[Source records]
───

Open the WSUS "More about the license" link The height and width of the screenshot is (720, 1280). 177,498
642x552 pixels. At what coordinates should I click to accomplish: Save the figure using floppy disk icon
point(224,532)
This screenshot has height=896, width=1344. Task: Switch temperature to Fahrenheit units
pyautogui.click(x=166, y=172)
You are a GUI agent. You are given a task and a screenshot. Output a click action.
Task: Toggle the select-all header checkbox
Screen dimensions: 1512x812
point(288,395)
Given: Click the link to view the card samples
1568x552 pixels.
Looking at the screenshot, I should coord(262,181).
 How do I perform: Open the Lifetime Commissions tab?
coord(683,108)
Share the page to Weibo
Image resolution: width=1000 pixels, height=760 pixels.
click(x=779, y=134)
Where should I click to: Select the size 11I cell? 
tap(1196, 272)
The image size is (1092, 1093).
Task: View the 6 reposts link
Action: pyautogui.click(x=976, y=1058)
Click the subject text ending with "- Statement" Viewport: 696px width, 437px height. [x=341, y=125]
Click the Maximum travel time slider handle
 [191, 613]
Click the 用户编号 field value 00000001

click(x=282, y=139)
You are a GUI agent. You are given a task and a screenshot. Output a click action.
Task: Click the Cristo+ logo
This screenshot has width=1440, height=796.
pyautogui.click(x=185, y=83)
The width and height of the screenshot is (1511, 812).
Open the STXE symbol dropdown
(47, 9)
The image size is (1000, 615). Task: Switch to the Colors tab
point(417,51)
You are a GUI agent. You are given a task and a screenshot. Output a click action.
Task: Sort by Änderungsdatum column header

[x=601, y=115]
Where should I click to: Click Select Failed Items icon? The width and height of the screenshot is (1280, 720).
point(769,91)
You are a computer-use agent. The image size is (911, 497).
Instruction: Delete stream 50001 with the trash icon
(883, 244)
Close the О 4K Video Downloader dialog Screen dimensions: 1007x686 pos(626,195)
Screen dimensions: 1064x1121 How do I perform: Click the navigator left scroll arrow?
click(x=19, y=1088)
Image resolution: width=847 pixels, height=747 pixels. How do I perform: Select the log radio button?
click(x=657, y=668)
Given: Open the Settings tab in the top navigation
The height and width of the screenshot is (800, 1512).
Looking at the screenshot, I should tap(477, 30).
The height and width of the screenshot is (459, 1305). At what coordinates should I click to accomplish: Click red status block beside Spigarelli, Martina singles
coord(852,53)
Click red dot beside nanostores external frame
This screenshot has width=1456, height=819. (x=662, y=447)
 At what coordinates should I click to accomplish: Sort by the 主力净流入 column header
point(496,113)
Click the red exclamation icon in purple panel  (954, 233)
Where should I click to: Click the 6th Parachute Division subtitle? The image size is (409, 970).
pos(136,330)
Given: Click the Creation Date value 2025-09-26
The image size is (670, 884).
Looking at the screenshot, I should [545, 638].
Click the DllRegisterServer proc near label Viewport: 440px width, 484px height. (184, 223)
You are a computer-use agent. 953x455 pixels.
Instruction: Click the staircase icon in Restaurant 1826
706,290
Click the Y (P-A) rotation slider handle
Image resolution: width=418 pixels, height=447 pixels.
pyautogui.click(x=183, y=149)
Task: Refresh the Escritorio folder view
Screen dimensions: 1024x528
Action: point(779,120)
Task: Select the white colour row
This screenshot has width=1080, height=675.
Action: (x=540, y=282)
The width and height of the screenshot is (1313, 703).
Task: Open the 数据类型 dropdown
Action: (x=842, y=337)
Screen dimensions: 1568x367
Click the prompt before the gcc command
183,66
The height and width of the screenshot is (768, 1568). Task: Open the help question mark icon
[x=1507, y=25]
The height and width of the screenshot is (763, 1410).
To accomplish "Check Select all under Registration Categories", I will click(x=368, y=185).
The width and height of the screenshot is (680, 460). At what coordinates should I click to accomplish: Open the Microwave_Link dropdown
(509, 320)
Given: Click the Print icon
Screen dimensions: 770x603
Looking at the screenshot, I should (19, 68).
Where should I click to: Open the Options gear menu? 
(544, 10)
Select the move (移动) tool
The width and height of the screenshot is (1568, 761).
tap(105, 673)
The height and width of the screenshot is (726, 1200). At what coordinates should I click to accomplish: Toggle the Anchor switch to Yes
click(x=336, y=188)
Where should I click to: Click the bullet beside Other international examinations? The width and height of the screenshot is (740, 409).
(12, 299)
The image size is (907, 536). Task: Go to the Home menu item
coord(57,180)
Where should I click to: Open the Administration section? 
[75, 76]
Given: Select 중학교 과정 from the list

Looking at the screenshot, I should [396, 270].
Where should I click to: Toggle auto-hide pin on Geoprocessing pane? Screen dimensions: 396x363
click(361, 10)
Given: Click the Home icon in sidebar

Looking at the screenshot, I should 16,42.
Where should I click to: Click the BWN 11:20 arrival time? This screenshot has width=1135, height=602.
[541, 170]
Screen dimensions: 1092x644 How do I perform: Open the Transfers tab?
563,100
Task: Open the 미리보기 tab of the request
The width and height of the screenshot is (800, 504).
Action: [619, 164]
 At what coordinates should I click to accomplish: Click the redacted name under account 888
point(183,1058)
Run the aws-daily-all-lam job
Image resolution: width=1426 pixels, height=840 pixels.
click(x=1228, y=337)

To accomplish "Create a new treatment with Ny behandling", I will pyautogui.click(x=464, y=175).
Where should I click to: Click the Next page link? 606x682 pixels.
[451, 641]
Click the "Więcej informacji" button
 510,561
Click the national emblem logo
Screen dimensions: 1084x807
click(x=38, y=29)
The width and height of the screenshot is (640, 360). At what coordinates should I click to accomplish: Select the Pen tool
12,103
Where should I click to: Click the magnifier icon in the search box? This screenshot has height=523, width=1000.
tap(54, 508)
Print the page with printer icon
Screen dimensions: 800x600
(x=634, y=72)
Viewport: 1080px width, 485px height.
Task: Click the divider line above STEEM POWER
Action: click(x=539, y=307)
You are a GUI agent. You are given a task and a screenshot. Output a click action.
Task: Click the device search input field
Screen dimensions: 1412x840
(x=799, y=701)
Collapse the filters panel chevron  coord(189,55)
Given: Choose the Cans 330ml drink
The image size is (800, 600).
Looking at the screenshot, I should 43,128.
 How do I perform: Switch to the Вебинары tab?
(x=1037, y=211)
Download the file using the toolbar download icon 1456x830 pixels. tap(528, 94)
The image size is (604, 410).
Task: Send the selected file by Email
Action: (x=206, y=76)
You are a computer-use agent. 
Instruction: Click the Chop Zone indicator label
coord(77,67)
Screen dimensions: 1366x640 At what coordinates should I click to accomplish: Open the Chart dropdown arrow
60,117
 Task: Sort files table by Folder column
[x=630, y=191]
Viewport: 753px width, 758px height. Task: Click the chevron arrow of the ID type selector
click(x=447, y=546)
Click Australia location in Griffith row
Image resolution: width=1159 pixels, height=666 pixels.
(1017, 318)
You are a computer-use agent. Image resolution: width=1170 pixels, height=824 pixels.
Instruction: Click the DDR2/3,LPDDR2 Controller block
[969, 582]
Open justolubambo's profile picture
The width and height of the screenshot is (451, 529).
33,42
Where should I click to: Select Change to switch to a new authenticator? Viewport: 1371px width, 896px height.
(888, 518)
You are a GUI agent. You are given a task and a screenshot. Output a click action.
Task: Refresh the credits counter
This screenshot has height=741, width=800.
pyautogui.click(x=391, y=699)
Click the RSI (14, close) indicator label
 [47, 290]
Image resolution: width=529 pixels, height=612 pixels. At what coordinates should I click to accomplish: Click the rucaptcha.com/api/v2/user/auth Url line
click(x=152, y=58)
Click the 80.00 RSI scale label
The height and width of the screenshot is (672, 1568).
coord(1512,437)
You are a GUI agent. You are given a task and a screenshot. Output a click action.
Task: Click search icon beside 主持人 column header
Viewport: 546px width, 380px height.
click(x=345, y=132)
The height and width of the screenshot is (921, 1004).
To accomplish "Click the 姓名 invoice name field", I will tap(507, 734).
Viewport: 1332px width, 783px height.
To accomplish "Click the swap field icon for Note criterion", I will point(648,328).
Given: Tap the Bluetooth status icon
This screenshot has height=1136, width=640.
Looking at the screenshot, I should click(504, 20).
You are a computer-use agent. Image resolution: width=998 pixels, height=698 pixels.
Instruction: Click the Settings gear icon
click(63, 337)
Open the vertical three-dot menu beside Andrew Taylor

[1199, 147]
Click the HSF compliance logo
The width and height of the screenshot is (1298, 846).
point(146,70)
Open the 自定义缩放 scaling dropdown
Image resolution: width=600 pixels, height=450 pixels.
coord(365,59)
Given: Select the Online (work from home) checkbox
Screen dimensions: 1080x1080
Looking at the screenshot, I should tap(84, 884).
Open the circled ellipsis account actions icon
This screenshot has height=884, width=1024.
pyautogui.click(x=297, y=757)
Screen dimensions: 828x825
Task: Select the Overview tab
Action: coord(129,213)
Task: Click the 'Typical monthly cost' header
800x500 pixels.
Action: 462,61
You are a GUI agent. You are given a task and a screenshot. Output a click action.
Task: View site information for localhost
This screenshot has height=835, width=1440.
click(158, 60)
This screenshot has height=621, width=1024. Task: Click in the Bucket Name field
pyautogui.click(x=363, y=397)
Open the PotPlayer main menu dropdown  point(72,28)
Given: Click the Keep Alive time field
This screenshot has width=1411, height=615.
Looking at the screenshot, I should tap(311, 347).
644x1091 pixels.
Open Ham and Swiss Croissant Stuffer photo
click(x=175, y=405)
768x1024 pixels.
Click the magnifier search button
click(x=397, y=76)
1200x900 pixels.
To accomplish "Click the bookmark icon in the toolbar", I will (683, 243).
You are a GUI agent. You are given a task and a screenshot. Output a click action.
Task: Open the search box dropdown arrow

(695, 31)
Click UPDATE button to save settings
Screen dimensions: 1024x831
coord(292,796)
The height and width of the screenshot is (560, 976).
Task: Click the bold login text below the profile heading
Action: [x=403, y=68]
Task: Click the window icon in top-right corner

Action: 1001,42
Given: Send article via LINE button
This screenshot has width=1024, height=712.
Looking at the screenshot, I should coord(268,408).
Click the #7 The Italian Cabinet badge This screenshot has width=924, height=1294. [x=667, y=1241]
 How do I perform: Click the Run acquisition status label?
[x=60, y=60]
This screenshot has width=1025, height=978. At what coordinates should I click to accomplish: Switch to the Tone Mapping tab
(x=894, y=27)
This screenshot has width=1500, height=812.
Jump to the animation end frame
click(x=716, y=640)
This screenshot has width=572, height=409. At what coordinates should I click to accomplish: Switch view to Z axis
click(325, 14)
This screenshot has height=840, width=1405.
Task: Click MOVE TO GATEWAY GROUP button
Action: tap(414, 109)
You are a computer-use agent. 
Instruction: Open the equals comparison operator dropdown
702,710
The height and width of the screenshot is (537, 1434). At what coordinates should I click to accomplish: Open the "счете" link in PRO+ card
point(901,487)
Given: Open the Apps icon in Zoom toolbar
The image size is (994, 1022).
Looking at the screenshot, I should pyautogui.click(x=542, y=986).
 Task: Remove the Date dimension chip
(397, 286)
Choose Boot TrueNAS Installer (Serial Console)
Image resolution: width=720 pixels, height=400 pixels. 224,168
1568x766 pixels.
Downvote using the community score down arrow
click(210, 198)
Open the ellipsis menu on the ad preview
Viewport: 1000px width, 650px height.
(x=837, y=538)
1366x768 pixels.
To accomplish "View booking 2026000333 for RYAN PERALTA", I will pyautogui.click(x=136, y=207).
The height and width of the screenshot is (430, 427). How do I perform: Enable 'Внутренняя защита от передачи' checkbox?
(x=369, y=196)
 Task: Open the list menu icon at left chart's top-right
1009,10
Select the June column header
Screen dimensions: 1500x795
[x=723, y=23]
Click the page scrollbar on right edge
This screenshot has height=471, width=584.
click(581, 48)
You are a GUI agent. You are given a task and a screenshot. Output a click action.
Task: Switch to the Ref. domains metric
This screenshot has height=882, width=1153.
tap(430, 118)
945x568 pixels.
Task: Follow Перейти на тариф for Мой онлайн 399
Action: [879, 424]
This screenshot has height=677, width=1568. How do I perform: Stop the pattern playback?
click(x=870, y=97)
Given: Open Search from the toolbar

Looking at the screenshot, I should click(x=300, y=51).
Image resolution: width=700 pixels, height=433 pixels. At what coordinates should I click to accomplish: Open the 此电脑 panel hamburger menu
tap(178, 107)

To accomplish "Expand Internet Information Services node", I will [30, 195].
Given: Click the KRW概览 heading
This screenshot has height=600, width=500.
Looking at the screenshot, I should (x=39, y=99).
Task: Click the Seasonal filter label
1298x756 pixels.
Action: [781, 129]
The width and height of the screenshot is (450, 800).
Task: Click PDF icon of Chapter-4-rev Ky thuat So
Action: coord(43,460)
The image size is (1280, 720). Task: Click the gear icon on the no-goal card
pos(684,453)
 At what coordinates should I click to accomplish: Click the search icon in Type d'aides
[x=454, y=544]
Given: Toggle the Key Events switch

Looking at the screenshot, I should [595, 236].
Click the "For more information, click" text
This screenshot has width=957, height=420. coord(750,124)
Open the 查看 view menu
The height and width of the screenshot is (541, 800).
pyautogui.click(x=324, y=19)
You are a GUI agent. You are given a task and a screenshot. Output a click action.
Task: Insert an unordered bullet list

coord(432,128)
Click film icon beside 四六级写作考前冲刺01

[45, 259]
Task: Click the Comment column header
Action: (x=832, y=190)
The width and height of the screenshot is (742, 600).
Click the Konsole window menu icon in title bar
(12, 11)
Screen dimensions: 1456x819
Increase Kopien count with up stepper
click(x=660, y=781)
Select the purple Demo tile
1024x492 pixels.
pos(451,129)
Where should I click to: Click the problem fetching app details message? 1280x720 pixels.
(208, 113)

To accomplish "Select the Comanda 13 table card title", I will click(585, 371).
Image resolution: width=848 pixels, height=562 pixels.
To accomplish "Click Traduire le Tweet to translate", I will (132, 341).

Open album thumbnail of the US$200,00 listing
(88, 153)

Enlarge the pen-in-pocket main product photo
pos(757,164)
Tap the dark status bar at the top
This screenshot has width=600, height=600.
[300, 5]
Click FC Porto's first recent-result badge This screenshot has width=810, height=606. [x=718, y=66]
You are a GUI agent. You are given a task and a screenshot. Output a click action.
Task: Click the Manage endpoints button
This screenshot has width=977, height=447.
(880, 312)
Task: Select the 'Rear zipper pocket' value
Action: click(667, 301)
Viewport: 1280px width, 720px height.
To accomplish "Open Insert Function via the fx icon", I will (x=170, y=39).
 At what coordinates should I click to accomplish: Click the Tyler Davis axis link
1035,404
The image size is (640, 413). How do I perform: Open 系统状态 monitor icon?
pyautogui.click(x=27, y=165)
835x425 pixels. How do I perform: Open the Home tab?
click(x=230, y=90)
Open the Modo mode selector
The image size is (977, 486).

───

_Try it:_
List every line above containing the word "Refresh".

_Response to this exercise:_
Task: Refresh the Escritorio folder view
Task: Refresh the credits counter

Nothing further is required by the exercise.